What you should do: Exactly as they appear, copy the lines from the one holding "The image size" through the end of the records, leaving pictures out.

◇ ◇ ◇

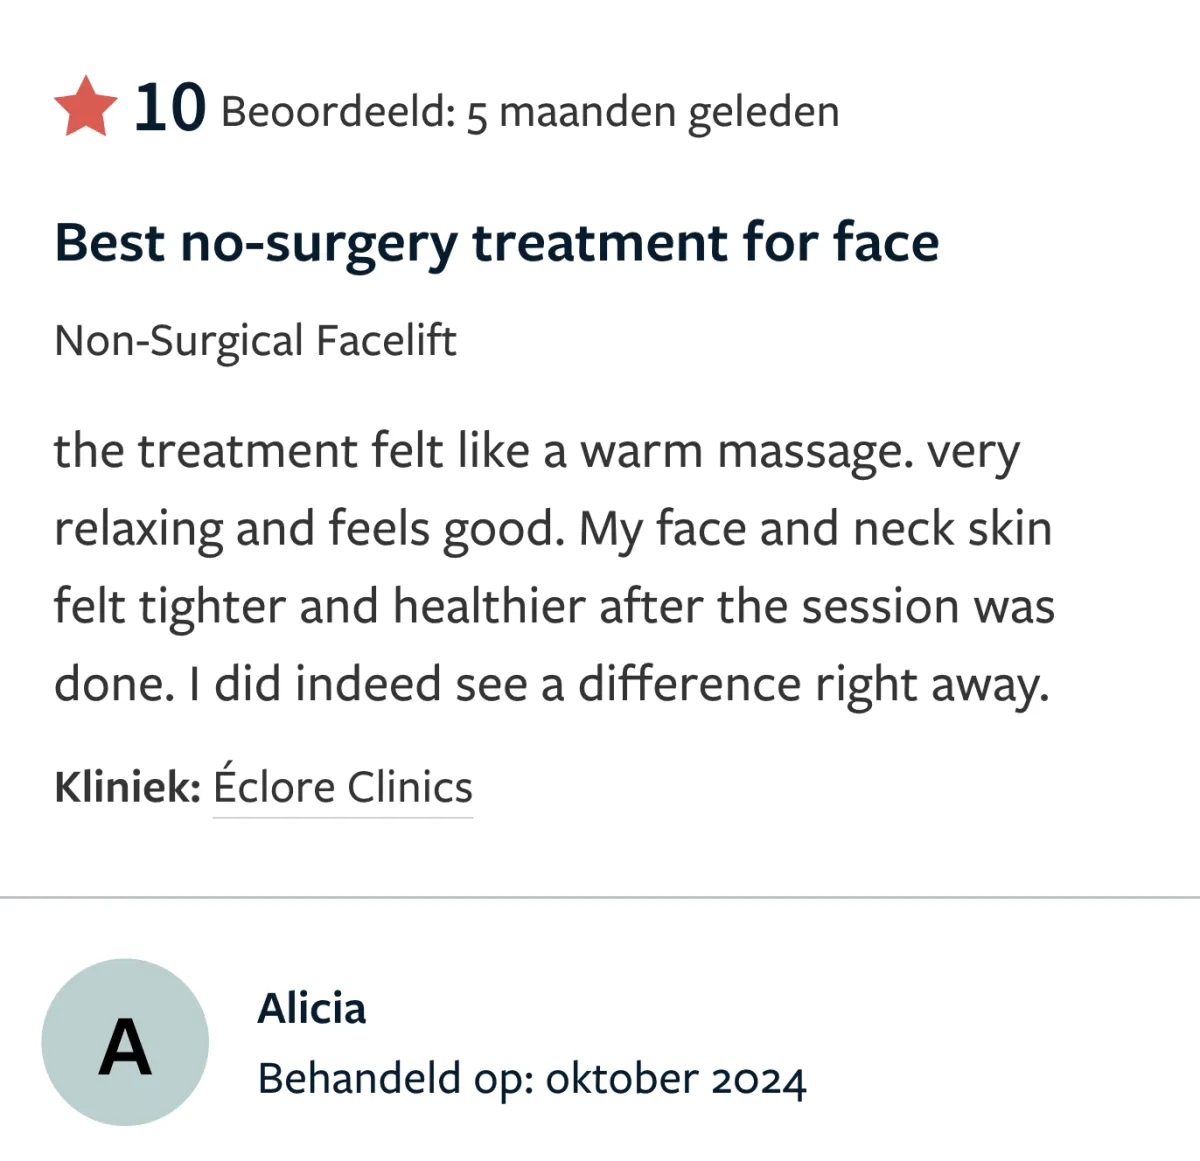Click the horizontal divider line below review
Screen dimensions: 1200x1161
(x=600, y=897)
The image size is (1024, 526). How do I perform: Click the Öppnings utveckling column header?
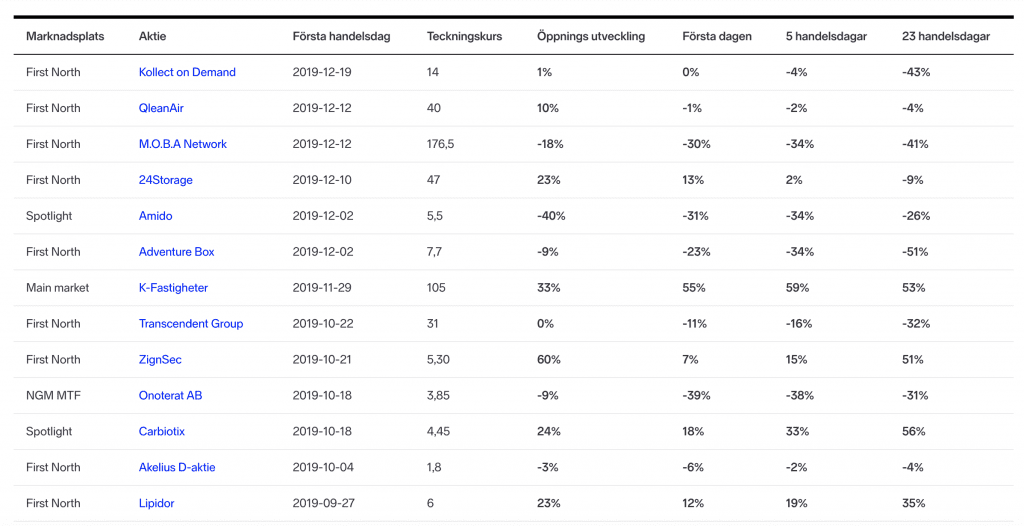point(591,36)
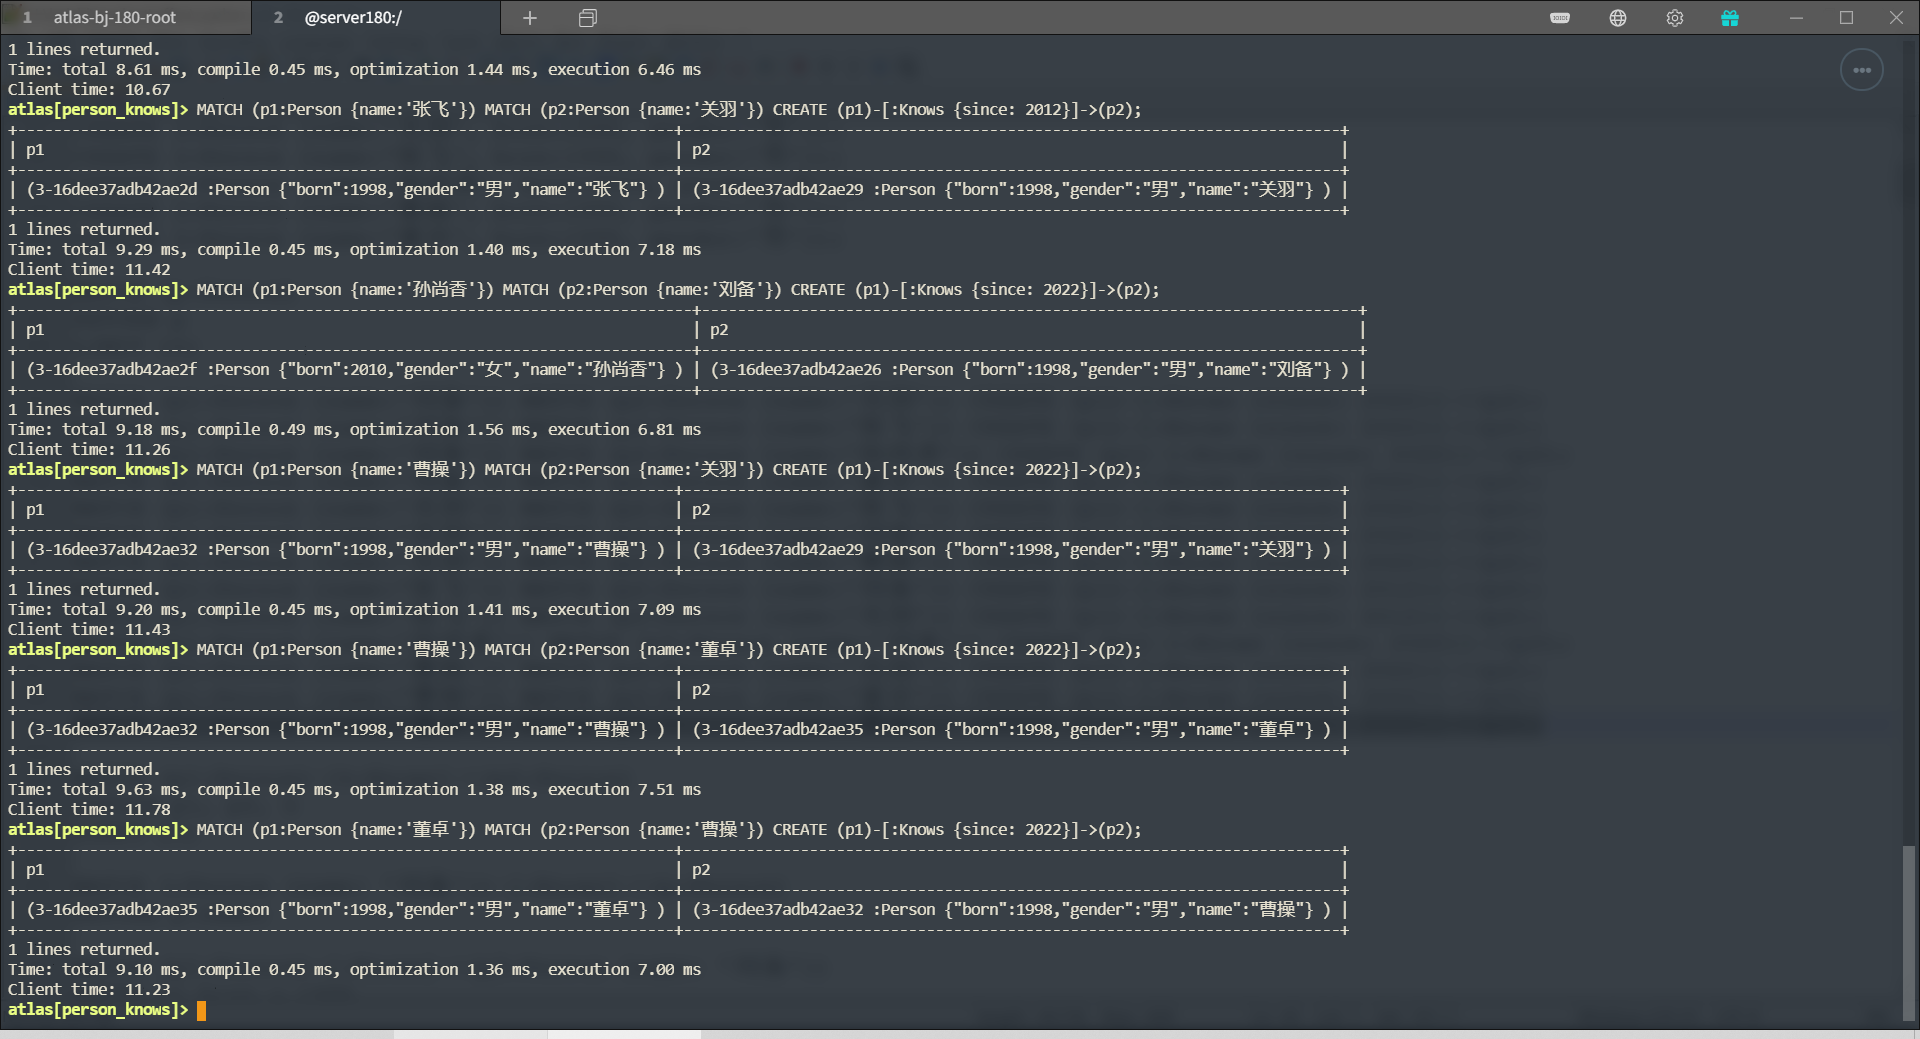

◇ ◇ ◇

Written answer:
The image size is (1024, 526). How do I perform: Click the Öppnings utveckling column header?
point(591,36)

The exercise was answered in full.